Yayında 52-65 sayfa aralığında yer alan “Hititlerde Denizcilik” adlı makalenin yazarı Özlem Sir GAVAZ’dır. Yazar makalesinin başında MÖ II. bin yılın başında kurulmuş olan Hitit İmparatorluğu’nun o dönemdeki siyasi ilişkileri ve bu doğrultuda Doğu Akdeniz üzerindeki hedeflerinden bahseder. Akdeniz’de Geç Tunç Çağı’na tarihlenen keşfi yapılmış batıklardan ve Doğu Akdeniz’de bu dönemde deniz ticaretinin ne denli önemli olduğundan bahseder. Yine Geç Tunç Çağı’nda Hitit İmparatorluğu’nun Ugarit ve Mısır ile olan ilişkilerine değinen yazar, sonuç olarak Hititlerin denizci bir kavim olmamalarına rağmen, yoğun bir şekilde denizcilik faaliyetlerinde bulunduğunu ve bu doğrultuda strateji geliştirdiklerini anlatır.
Yayında 67-77 sayfa aralığında yer alan “Anadolu’nun Güney Sahilinde Eski Çağ Döneminden Kalma Bir Tersane ve Donanma Üssü” adlı makalenin yazarı Mustafa H. SAYAR’dır. Yazar makalenin başında Dağlık Kilikya’nın sahil bölgesinin MÖ XII. yüzyıldan başlayarak MS 1100 yılında Doğu Roma İmparatoru Alexis Komnesos’un bölgedeki faaliyetlerine kadar kronolojik olarak tarihsel süreci anlatır. Daha sonra Dana Adası’nın bu tarihsel süreç içinde farklı amaçlarda kullanılmış olabileceğini eldeki kalıntılara dayandırır. Sonuç olarak makalenin sonunda, Dana Adası’nın MÖ I. bin yılın içinde donanma üssü ve gemi yapım ve onarım yeri olma ihtimalinin yüksek olduğu tezini ortaya atar.
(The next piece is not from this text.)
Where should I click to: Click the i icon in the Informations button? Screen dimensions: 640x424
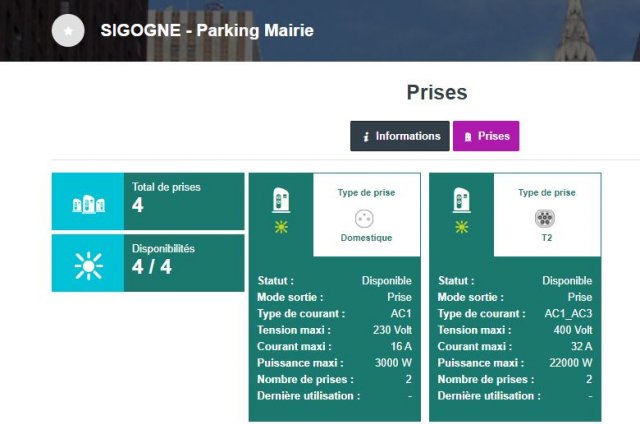coord(366,137)
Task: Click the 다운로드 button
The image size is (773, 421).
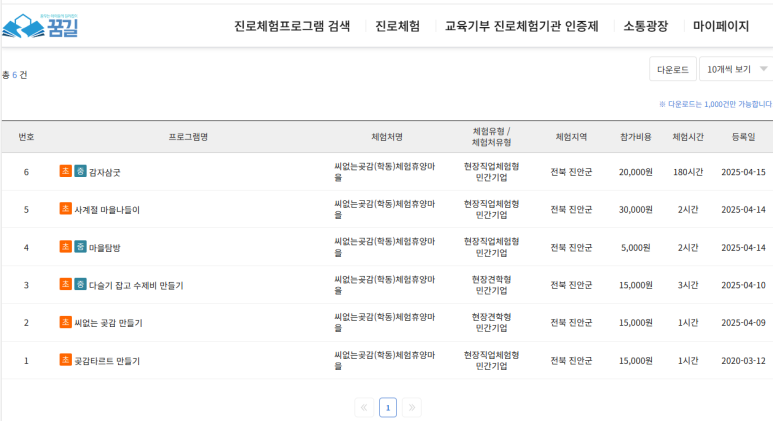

Yayında 78-169 sayfa aralığında yer alan “Dağlık Kilikya’da Silifke Dana Adası Antik Tersane Çalışmaları” adlı makalenin yazarı Hakan ÖNİZ’dir. Dana Adası’nın coğrafi yapısından bahsederek makalesine başlayan yazar, adada yapmış olduğu yüzey araştırmaları sırasında elde ettiği bulguları sayısal olarak paylaşır. Bunlar sarnıç yapıları, kiliseler, tanımlanamayan yapılar ve hamam yapılarıdır. Bu yapıların olası tarihlendirilmelerinden de bahseden yazar, araştırma sırasında ele geçen taşınır kültür varlıklarından da bahseder. Bunlar taş çapalar, ahşap ve taş çapa çipolarıdır. Adada elde ettiği bulguları kronolojik olarak veren yazar, ada üzerinde arkeolojik kazıların yapılmamış olmasına rağmen 2017-2018 yılı adada yapılan sualtı ve kara araştırmalarının adanın Paleolitik Dönem’den itibaren insan varlığına tanıklık etmiş olma ihtimalinin yüksek olduğunu kaydeder.
Dana Adası’nın Antik Dönem’de jeopolitik konumu üzerinde de duran yazar, adanın ismi ile ilgili ayrıntılı bir analiz çalışması yapar. Daha sonra Kilikya Bölgesi’nin Denizcilik Tarihi’ne de değinen yazar, eski çağdaki Tersane terminolojisi üzerinde de durarak Dana Adası’nın niçin tersane olarak seçilmiş olabileceğine açıklık getirmeye çalışır. Çalışmalar sırasında elde edilen 294 adet gemi çekek yerlerinin sınıflandırmasının ve gruplamalarının yapıldığı çalışmada Gemi Çekek Yerleri ayrıntılı olarak makalede yer alır.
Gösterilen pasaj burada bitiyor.